··· Study material ···

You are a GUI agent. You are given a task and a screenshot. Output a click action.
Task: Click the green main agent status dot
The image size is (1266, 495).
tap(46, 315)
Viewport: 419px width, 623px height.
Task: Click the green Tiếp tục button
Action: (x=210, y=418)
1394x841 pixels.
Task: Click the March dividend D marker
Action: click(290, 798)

···

Problem statement: Copy out every entry, keeping each line exactly as it is.

Answer for the task:
You are a GUI agent. You are given a task and a screenshot. Output a click action.
Task: Click the green main agent status dot
The image size is (1266, 495).
tap(46, 315)
Viewport: 419px width, 623px height.
Task: Click the green Tiếp tục button
Action: (x=210, y=418)
1394x841 pixels.
Task: Click the March dividend D marker
Action: click(290, 798)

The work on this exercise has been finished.